> _Task directions_: Quote every one of the records below verbatim, keeping each line unchanged.

[Entries showing where items appear]
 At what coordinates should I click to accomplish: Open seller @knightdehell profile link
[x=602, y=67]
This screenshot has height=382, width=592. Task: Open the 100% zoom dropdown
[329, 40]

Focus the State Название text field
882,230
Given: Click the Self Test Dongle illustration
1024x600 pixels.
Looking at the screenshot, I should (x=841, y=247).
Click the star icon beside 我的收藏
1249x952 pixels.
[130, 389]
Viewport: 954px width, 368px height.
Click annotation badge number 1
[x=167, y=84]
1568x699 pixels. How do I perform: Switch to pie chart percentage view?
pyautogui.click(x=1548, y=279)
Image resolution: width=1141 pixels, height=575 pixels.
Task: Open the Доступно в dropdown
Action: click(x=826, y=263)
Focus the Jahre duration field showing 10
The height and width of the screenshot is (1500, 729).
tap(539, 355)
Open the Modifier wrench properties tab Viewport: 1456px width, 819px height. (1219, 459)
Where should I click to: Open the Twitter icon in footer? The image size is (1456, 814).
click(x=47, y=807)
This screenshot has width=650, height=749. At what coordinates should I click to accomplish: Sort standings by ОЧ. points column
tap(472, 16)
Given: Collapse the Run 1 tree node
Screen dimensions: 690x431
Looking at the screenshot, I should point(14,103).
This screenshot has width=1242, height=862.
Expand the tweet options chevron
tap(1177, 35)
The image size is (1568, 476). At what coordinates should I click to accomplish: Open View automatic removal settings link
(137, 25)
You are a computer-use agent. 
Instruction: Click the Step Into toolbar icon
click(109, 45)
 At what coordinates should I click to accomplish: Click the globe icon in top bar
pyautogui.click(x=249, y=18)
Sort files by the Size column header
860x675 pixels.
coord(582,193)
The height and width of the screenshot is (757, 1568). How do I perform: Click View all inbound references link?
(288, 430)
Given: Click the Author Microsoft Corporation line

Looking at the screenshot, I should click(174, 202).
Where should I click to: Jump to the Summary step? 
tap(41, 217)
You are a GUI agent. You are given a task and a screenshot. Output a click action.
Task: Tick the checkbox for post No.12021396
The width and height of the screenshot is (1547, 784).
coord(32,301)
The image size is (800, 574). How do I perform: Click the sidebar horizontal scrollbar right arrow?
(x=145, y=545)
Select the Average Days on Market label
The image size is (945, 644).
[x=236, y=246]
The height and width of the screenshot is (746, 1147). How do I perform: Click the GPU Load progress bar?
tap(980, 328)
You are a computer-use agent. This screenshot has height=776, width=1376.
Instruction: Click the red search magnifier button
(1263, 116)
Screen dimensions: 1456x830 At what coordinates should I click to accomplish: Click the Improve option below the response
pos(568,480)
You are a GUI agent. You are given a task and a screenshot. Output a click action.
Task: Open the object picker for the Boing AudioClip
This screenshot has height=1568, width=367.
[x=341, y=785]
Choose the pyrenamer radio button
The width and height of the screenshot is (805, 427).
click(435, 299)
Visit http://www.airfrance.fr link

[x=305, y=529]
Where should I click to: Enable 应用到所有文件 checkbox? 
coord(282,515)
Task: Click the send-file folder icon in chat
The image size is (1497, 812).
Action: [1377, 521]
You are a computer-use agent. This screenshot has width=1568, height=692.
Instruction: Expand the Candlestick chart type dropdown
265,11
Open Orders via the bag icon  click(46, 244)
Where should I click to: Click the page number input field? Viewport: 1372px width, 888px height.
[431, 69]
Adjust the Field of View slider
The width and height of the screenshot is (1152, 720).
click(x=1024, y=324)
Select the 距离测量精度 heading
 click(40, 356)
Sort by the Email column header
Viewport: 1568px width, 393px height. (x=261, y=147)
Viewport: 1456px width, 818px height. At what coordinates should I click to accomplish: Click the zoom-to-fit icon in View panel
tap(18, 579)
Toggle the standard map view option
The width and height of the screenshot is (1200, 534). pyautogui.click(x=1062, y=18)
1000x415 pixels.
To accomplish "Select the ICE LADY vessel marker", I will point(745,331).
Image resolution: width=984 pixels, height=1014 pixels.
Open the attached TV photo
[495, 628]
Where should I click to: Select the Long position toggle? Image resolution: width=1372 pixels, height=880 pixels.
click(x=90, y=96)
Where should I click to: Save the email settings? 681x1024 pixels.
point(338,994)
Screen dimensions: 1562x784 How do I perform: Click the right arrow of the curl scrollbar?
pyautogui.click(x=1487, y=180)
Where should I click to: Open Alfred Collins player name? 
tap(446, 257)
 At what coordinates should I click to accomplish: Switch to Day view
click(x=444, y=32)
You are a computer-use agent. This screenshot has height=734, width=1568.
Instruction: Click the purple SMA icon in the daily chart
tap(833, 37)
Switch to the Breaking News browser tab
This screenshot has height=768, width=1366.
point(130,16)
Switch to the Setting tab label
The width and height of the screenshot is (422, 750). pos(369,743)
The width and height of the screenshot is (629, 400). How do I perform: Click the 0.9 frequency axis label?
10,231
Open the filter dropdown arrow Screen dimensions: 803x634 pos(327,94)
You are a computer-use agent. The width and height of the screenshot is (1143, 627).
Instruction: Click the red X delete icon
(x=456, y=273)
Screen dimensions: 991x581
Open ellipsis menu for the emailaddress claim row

> _Written answer_:
 At what coordinates should I click to accomplish: Open seller @knightdehell profile link
[x=602, y=67]
This screenshot has height=382, width=592. Task: Open the 100% zoom dropdown
[329, 40]

Focus the State Название text field
882,230
Given: Click the Self Test Dongle illustration
1024x600 pixels.
Looking at the screenshot, I should (x=841, y=247).
Click the star icon beside 我的收藏
1249x952 pixels.
[130, 389]
Viewport: 954px width, 368px height.
Click annotation badge number 1
[x=167, y=84]
1568x699 pixels. How do I perform: Switch to pie chart percentage view?
pyautogui.click(x=1548, y=279)
Image resolution: width=1141 pixels, height=575 pixels.
Task: Open the Доступно в dropdown
Action: click(x=826, y=263)
Focus the Jahre duration field showing 10
The height and width of the screenshot is (1500, 729).
tap(539, 355)
Open the Modifier wrench properties tab Viewport: 1456px width, 819px height. (1219, 459)
Where should I click to: Open the Twitter icon in footer? The image size is (1456, 814).
click(x=47, y=807)
This screenshot has width=650, height=749. At what coordinates should I click to accomplish: Sort standings by ОЧ. points column
tap(472, 16)
Given: Collapse the Run 1 tree node
Screen dimensions: 690x431
Looking at the screenshot, I should point(14,103).
This screenshot has width=1242, height=862.
Expand the tweet options chevron
tap(1177, 35)
The image size is (1568, 476). At what coordinates should I click to accomplish: Open View automatic removal settings link
(137, 25)
You are a computer-use agent. 
Instruction: Click the Step Into toolbar icon
click(109, 45)
 At what coordinates should I click to accomplish: Click the globe icon in top bar
pyautogui.click(x=249, y=18)
Sort files by the Size column header
860x675 pixels.
coord(582,193)
The height and width of the screenshot is (757, 1568). How do I perform: Click View all inbound references link?
(288, 430)
Given: Click the Author Microsoft Corporation line

Looking at the screenshot, I should click(174, 202).
Where should I click to: Jump to the Summary step? 
tap(41, 217)
You are a GUI agent. You are given a task and a screenshot. Output a click action.
Task: Tick the checkbox for post No.12021396
The width and height of the screenshot is (1547, 784).
coord(32,301)
The image size is (800, 574). How do I perform: Click the sidebar horizontal scrollbar right arrow?
(x=145, y=545)
Select the Average Days on Market label
The image size is (945, 644).
[x=236, y=246]
The height and width of the screenshot is (746, 1147). How do I perform: Click the GPU Load progress bar?
tap(980, 328)
You are a computer-use agent. This screenshot has height=776, width=1376.
Instruction: Click the red search magnifier button
(1263, 116)
Screen dimensions: 1456x830 At what coordinates should I click to accomplish: Click the Improve option below the response
pos(568,480)
You are a GUI agent. You are given a task and a screenshot. Output a click action.
Task: Open the object picker for the Boing AudioClip
This screenshot has height=1568, width=367.
[x=341, y=785]
Choose the pyrenamer radio button
The width and height of the screenshot is (805, 427).
click(435, 299)
Visit http://www.airfrance.fr link

[x=305, y=529]
Where should I click to: Enable 应用到所有文件 checkbox? 
coord(282,515)
Task: Click the send-file folder icon in chat
The image size is (1497, 812).
Action: [1377, 521]
You are a computer-use agent. This screenshot has width=1568, height=692.
Instruction: Expand the Candlestick chart type dropdown
265,11
Open Orders via the bag icon  click(46, 244)
Where should I click to: Click the page number input field? Viewport: 1372px width, 888px height.
[431, 69]
Adjust the Field of View slider
The width and height of the screenshot is (1152, 720).
click(x=1024, y=324)
Select the 距离测量精度 heading
 click(40, 356)
Sort by the Email column header
Viewport: 1568px width, 393px height. (x=261, y=147)
Viewport: 1456px width, 818px height. At what coordinates should I click to accomplish: Click the zoom-to-fit icon in View panel
tap(18, 579)
Toggle the standard map view option
The width and height of the screenshot is (1200, 534). pyautogui.click(x=1062, y=18)
1000x415 pixels.
To accomplish "Select the ICE LADY vessel marker", I will point(745,331).
Image resolution: width=984 pixels, height=1014 pixels.
Open the attached TV photo
[495, 628]
Where should I click to: Select the Long position toggle? Image resolution: width=1372 pixels, height=880 pixels.
click(x=90, y=96)
Where should I click to: Save the email settings? 681x1024 pixels.
point(338,994)
Screen dimensions: 1562x784 How do I perform: Click the right arrow of the curl scrollbar?
pyautogui.click(x=1487, y=180)
Where should I click to: Open Alfred Collins player name? 
tap(446, 257)
 At what coordinates should I click to accomplish: Switch to Day view
click(x=444, y=32)
You are a computer-use agent. This screenshot has height=734, width=1568.
Instruction: Click the purple SMA icon in the daily chart
tap(833, 37)
Switch to the Breaking News browser tab
This screenshot has height=768, width=1366.
point(130,16)
Switch to the Setting tab label
The width and height of the screenshot is (422, 750). pos(369,743)
The width and height of the screenshot is (629, 400). How do I perform: Click the 0.9 frequency axis label?
10,231
Open the filter dropdown arrow Screen dimensions: 803x634 pos(327,94)
You are a computer-use agent. The width and height of the screenshot is (1143, 627).
Instruction: Click the red X delete icon
(x=456, y=273)
Screen dimensions: 991x581
Open ellipsis menu for the emailaddress claim row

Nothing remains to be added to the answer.